# alienware aurora r6 rebuild



## wwe9112 (May 31, 2009)

So I have the alienware aurora r6 i bought back in like December or Janurary. I was HOPING to use it as a base system to begin to basically build my own machine hahahaha. OK so not the best thing in the world I am finding out. However, with that having been said, I was hoping to start with the MOBO and case. I have the 6700k. I was hoping to upgrade that to one of the newer chips; which requires a different MOBO. I was wondering if there were any MOBO's compatible with the r6? I guess if I had to get a different case, that is fine I can make due and get the chip, mobo, and case. Keep the ram and graphics card and hopefully PSU, too. 

Anyway, any tips lol?


----------



## Masterchiefxx17 (Feb 27, 2010)

Why upgrade the 6700k? I would just keep the system you have now.


----------



## wwe9112 (May 31, 2009)

Masterchiefxx17 said:


> Why upgrade the 6700k? I would just keep the system you have now.


I mean, I am going to for a while, obviously, but I am looking at the future. I'm not a fan of the UEFI for one. And I'm sure in the next year or two I'd like to start upgrading it. I know I will need a new MOBO and case, but I'm not sure if that will work?


----------



## wwe9112 (May 31, 2009)

*R5 sorry about that!


----------



## wwe9112 (May 31, 2009)

Anyone? :/ Like I said, the main question is if I got a different motherboard and case, would I be able to take the other components and use them? And from there, would I be able to begin upgrades -- when the time comes?


----------



## Masterchiefxx17 (Feb 27, 2010)

wwe9112 said:


> I mean, I am going to for a while, obviously, but I am looking at the future. I'm not a fan of the UEFI for one. And I'm sure in the next year or two I'd like to start upgrading it. I know I will need a new MOBO and case, but I'm not sure if that will work?


What is wrong with UEFI? All new motherboards are UEFI.



wwe9112 said:


> Anyone? :/ Like I said, the main question is if I got a different motherboard and case, would I be able to take the other components and use them? And from there, would I be able to begin upgrades -- when the time comes?
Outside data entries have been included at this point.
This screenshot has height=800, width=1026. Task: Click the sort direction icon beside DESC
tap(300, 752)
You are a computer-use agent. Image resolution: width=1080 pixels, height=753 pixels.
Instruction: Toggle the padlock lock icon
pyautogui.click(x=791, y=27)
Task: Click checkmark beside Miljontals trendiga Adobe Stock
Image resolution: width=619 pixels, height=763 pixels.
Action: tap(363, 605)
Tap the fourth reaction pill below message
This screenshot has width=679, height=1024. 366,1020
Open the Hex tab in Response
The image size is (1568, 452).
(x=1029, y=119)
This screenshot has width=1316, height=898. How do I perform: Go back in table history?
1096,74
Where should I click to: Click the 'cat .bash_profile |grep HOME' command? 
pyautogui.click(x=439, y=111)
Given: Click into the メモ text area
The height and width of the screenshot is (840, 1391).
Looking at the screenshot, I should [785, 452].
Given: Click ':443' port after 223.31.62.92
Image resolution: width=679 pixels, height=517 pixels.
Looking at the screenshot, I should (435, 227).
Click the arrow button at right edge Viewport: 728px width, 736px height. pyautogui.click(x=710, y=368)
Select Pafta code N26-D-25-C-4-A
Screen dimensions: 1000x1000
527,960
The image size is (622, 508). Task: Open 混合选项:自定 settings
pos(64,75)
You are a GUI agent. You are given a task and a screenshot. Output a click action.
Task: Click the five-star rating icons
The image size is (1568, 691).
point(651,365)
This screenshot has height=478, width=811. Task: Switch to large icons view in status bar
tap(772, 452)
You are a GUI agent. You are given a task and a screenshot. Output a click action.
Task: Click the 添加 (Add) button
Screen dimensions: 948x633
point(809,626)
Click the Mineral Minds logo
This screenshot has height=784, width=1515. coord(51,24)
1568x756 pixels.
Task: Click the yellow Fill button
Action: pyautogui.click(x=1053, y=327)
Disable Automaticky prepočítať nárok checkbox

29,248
Not much can be stripped from OEM PCs. You could see about moving over the hard drive, RAM, and GPU (if it has a decent one). The PSU is typically low end and custom to that specific PC in OEM PCs.


----------



## wwe9112 (May 31, 2009)

Masterchiefxx17 said:


> What is wrong with UEFI? All new motherboards are UEFI.
> 
> 
> 
> Not much can be stripped from OEM PCs. You could see about moving over the hard drive, RAM, and GPU (if it has a decent one). The PSU is typically low end and custom to that specific PC in OEM PCs.


i kind of figured psu, too. 

Operating System
Windows 10 Pro Insider Preview 64-bit
CPU
Intel Core i7 6700 @ 3.40GHz	34 °C
Skylake 14nm Technology
RAM
16.0GB Single-Channel Unknown @ 1063MHz (15-15-15-36)
Motherboard
Alienware 01NYPT (U3E1)	28 °C
Graphics
HP 27wm ([email protected])
HP w1907 ([email protected])
Intel HD Graphics 530 (Dell)
4095MB NVIDIA GeForce GTX 1070 (Dell)	33 °C
Magic Control Technology Corp Trigger 6 External Graphics (Undefined)
ForceWare version: 381.94
SLI Disabled
Storage
931GB Western Digital WDC WD10EZEX-75WN4A0 (SATA)	38 °C
111GB INTEL SSDSC2CW120A3 (SSD)
238GB NVMe PM951 NVMe SAMSU (RAID)
1863GB Seagate GoFlex Desk USB Device (USB (SATA))	38 °C
931GB Seagate FreeAgent USB Device (USB (SATA))	38 °C
465GB Seagate FreeAgent USB Device (USB (SATA))	38 °C
Optical Drives
PLDS DVD+-RW DU-8A5LH
Audio
Realtek Audio


----------



## Masterchiefxx17 (Feb 27, 2010)

The GPU is lower end with only 4GB, but could easily be carried over to the next PC.

Why are you running an Insider build on your main PC?


----------



## Rich-M (May 2, 2007)

I am with Chief on this one, for the life of me I cannot see what you are trying to accomplish. If you bought a better quality Psu and video card, you would have one of the fastest systems on earth, why move anything? I suppose you could double the ram but it would be years until you really could utilize 32 gb ram.


----------